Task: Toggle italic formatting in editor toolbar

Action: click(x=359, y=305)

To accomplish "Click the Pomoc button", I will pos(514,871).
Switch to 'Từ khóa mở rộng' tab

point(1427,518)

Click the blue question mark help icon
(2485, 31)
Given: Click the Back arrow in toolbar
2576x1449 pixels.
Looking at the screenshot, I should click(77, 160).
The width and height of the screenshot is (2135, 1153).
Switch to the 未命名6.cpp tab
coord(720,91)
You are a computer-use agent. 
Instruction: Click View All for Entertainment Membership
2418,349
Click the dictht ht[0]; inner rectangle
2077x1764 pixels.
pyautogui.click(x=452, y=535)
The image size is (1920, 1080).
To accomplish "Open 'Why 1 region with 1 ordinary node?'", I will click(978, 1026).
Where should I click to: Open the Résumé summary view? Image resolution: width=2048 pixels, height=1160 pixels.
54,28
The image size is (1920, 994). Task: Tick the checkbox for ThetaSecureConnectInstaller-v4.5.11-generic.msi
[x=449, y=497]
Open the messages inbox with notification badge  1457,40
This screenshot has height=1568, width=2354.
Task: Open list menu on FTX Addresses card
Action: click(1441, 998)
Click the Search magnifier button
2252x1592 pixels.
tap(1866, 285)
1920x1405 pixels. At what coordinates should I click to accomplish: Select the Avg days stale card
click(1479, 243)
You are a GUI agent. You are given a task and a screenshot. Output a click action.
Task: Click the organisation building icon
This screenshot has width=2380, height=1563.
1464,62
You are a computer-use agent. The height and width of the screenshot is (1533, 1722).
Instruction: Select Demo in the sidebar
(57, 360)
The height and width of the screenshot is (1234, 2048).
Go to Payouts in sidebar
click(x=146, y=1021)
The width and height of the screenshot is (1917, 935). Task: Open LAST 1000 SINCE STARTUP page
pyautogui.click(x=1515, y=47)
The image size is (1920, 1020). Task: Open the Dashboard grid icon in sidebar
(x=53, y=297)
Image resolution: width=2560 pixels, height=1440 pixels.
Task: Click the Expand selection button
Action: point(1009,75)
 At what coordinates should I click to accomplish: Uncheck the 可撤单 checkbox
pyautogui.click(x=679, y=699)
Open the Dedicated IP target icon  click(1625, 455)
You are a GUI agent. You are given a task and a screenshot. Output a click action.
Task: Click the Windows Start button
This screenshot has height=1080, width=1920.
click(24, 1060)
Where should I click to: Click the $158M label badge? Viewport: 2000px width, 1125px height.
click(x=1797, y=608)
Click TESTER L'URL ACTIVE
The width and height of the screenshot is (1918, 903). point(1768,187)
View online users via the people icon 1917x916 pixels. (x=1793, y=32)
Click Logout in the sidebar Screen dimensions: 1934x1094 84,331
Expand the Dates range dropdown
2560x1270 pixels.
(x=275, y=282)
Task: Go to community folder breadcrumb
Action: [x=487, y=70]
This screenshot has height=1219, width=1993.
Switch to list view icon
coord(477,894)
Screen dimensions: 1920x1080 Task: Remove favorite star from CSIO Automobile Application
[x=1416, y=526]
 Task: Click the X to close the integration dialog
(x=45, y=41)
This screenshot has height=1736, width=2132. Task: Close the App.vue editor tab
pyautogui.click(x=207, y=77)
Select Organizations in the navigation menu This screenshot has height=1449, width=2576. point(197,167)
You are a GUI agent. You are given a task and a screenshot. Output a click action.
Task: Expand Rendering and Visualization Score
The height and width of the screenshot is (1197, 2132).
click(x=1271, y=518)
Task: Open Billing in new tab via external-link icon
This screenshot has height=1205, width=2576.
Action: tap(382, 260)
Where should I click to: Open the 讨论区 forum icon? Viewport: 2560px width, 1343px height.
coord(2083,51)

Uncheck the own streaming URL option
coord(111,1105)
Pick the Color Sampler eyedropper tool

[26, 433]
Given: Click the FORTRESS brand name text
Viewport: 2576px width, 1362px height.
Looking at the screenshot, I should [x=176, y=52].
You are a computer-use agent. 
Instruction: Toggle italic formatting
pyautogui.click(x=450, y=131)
+++
(Problem to solve)
Quote the data above in full, changing nothing.

(Answer to this exercise)
Task: Toggle italic formatting in editor toolbar

Action: click(x=359, y=305)

To accomplish "Click the Pomoc button", I will pos(514,871).
Switch to 'Từ khóa mở rộng' tab

point(1427,518)

Click the blue question mark help icon
(2485, 31)
Given: Click the Back arrow in toolbar
2576x1449 pixels.
Looking at the screenshot, I should click(77, 160).
The width and height of the screenshot is (2135, 1153).
Switch to the 未命名6.cpp tab
coord(720,91)
You are a computer-use agent. 
Instruction: Click View All for Entertainment Membership
2418,349
Click the dictht ht[0]; inner rectangle
2077x1764 pixels.
pyautogui.click(x=452, y=535)
The image size is (1920, 1080).
To accomplish "Open 'Why 1 region with 1 ordinary node?'", I will click(978, 1026).
Where should I click to: Open the Résumé summary view? Image resolution: width=2048 pixels, height=1160 pixels.
54,28
The image size is (1920, 994). Task: Tick the checkbox for ThetaSecureConnectInstaller-v4.5.11-generic.msi
[x=449, y=497]
Open the messages inbox with notification badge  1457,40
This screenshot has height=1568, width=2354.
Task: Open list menu on FTX Addresses card
Action: click(1441, 998)
Click the Search magnifier button
2252x1592 pixels.
tap(1866, 285)
1920x1405 pixels. At what coordinates should I click to accomplish: Select the Avg days stale card
click(1479, 243)
You are a GUI agent. You are given a task and a screenshot. Output a click action.
Task: Click the organisation building icon
This screenshot has width=2380, height=1563.
1464,62
You are a computer-use agent. The height and width of the screenshot is (1533, 1722).
Instruction: Select Demo in the sidebar
(57, 360)
The height and width of the screenshot is (1234, 2048).
Go to Payouts in sidebar
click(x=146, y=1021)
The width and height of the screenshot is (1917, 935). Task: Open LAST 1000 SINCE STARTUP page
pyautogui.click(x=1515, y=47)
The image size is (1920, 1020). Task: Open the Dashboard grid icon in sidebar
(x=53, y=297)
Image resolution: width=2560 pixels, height=1440 pixels.
Task: Click the Expand selection button
Action: point(1009,75)
 At what coordinates should I click to accomplish: Uncheck the 可撤单 checkbox
pyautogui.click(x=679, y=699)
Open the Dedicated IP target icon  click(1625, 455)
You are a GUI agent. You are given a task and a screenshot. Output a click action.
Task: Click the Windows Start button
This screenshot has height=1080, width=1920.
click(24, 1060)
Where should I click to: Click the $158M label badge? Viewport: 2000px width, 1125px height.
click(x=1797, y=608)
Click TESTER L'URL ACTIVE
The width and height of the screenshot is (1918, 903). point(1768,187)
View online users via the people icon 1917x916 pixels. (x=1793, y=32)
Click Logout in the sidebar Screen dimensions: 1934x1094 84,331
Expand the Dates range dropdown
2560x1270 pixels.
(x=275, y=282)
Task: Go to community folder breadcrumb
Action: [x=487, y=70]
This screenshot has height=1219, width=1993.
Switch to list view icon
coord(477,894)
Screen dimensions: 1920x1080 Task: Remove favorite star from CSIO Automobile Application
[x=1416, y=526]
 Task: Click the X to close the integration dialog
(x=45, y=41)
This screenshot has height=1736, width=2132. Task: Close the App.vue editor tab
pyautogui.click(x=207, y=77)
Select Organizations in the navigation menu This screenshot has height=1449, width=2576. point(197,167)
You are a GUI agent. You are given a task and a screenshot. Output a click action.
Task: Expand Rendering and Visualization Score
The height and width of the screenshot is (1197, 2132).
click(x=1271, y=518)
Task: Open Billing in new tab via external-link icon
This screenshot has height=1205, width=2576.
Action: tap(382, 260)
Where should I click to: Open the 讨论区 forum icon? Viewport: 2560px width, 1343px height.
coord(2083,51)

Uncheck the own streaming URL option
coord(111,1105)
Pick the Color Sampler eyedropper tool

[26, 433]
Given: Click the FORTRESS brand name text
Viewport: 2576px width, 1362px height.
Looking at the screenshot, I should [x=176, y=52].
You are a computer-use agent. 
Instruction: Toggle italic formatting
pyautogui.click(x=450, y=131)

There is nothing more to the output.